Once the risks grew and lockdown rolled out, we decided to move her into our apartment where she’s living in one of the bedrooms. I think it improved our relationship, even though the blurred boundaries have been really hard (try telling a 17-month-old that their other favourite person is here, but it’s Saturday and she won’t be spending all day with them!).

We have been sharing our personal stories, and understand each other’s thinking a lot better. It’s been very hard for Bridget - apart from the pressure of lockdown, her father passed away and she couldn’t go to the funeral.

I’m glad we decided to live together but, looking back, I would have had some of the conversations with her sooner around her fears and questions."

Busi Giligili, Cape Town nanny, mother of one 

"I used to spend up to an hour and half getting to and from work on public transport, and would wake up at 5:00 to get my daughter ready for school in time. During lockdown, me and my daughter moved in with my employer.

We started off staying in the guest house, but now we’re all staying in the same house together. It’s quite nice because I used to arrive as they left for work, and leave as they came home, so I never knew them very well.

Now we spend more time together and we are learning more about each other. My daughter has also befriended their child, which is so nice.

Unfortunately I caught Covid-19 from my employer - but her husband is looking after both of us and my daughter, which I didn’t expect and am very happy with.

Lockdown hasn’t been easy, but I would be happy to keep living together. I learnt that you never know what will happen tomorrow, so always be ready."

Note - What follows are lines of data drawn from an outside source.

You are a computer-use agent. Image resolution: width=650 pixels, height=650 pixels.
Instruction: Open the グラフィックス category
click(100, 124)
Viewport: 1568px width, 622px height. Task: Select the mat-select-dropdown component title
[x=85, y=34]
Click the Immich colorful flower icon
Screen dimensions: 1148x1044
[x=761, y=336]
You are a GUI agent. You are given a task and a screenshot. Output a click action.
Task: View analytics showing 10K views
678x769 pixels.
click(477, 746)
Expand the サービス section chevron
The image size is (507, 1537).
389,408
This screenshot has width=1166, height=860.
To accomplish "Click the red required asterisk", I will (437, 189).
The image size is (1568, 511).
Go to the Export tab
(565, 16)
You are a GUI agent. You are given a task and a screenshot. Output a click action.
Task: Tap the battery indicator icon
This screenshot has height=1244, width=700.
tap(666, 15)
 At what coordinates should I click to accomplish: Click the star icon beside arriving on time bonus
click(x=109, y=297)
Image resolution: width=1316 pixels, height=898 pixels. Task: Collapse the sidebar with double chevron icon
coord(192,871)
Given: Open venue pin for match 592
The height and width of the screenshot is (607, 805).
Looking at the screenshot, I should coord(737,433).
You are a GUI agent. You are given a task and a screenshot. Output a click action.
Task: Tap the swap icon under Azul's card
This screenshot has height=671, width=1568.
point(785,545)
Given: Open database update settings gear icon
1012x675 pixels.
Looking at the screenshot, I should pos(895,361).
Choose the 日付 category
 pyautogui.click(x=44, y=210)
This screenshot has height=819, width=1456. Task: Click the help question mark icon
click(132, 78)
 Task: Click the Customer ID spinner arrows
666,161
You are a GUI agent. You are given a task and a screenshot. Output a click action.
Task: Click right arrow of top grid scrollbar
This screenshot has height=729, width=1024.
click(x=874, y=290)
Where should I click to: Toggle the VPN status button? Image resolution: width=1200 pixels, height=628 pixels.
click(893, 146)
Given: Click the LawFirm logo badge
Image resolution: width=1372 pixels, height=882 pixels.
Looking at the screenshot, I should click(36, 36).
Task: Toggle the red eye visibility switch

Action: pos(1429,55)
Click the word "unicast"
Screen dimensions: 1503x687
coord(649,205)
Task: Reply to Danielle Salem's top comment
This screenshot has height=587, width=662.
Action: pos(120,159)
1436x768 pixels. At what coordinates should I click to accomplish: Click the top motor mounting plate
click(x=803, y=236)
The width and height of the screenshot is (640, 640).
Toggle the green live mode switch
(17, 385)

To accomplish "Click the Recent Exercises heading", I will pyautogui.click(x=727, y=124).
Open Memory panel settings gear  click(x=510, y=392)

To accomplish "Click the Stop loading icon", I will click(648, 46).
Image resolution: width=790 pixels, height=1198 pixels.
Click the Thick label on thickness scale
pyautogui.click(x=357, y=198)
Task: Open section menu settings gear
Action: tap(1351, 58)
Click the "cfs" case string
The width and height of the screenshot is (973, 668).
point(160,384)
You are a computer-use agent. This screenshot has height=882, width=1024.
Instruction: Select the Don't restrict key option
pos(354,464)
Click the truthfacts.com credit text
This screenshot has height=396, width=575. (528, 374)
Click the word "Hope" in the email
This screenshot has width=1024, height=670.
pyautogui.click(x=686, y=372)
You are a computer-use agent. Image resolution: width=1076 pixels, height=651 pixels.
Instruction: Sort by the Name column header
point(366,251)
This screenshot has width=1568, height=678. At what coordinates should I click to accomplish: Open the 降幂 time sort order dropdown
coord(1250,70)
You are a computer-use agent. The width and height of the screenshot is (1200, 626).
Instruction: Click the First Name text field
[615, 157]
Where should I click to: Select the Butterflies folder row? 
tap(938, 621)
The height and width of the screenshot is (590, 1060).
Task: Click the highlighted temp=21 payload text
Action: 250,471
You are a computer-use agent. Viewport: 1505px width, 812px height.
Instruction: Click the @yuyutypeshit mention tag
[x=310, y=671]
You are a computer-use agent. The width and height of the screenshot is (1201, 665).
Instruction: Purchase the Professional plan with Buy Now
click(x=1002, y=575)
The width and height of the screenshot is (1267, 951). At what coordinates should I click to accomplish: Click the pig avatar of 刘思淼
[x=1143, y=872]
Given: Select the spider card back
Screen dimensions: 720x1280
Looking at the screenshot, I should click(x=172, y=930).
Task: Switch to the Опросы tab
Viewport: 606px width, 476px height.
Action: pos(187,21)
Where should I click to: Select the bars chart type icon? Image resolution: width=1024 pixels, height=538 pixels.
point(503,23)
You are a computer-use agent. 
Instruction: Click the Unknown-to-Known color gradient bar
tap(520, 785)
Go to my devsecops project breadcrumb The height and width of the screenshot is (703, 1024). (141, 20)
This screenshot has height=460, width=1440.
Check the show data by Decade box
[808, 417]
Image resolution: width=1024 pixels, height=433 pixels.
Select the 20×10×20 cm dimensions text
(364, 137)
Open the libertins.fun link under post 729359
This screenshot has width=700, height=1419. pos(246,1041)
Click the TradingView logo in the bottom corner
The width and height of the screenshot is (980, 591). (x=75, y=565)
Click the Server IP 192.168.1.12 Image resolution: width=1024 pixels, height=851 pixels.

Lindiwe Mcamgisa, Johannesburg nanny, mother of three

"Before lockdown it was simple. I would live at my boss’ house during the week, and spend my weekends at home in the Vaal. I made peace with the arrangement.

Once lockdown was announced, by God’s grace, my employer asked me and my three children to move in with her family. I was very grateful to keep my job, and to have my children with me, but I have other family and I am a very family-orientated person, so it was frustrating to not see my brothers at all for two months and to be so dependent on my boss.

It was hard working my job and looking after my own children too! It was tough, I felt like I was working two jobs at the same time. Even with the help from my employer to keep them entertained, it was a very exhausting time.

Lockdown has shown me that I’m stronger than I think I am."

Shannon Smuts Brauer, Cape Town mother of one

"Before lockdown, my nanny would have flexible hours based on public transport and her daughter’s lifts to school. We have a very relaxed relationship, and I feel very close to her.

Once lockdown was announced, we offered her our apartment while we stayed with our mom, which my nanny declined. But after the second week of lockdown, I was able to offer her and her daughter a place with us at my mom’s house, and since they were feeling bored and frustrated they accepted and joined us in Simonstown.

This meant we could keep her on full pay, and her responsibilities haven’t really changed and neither have her hours. We share meals and I cover the cost of food for her and her daughter.

It’s been challenging to feed two extra mouths with my business taking a down turn, but I love that my nanny and her daughter are really a part of the family with our children playing together.

Opening up our home was super beneficial to everyone and when the dust settles, we still need the people that care for our children around us. Be kind!"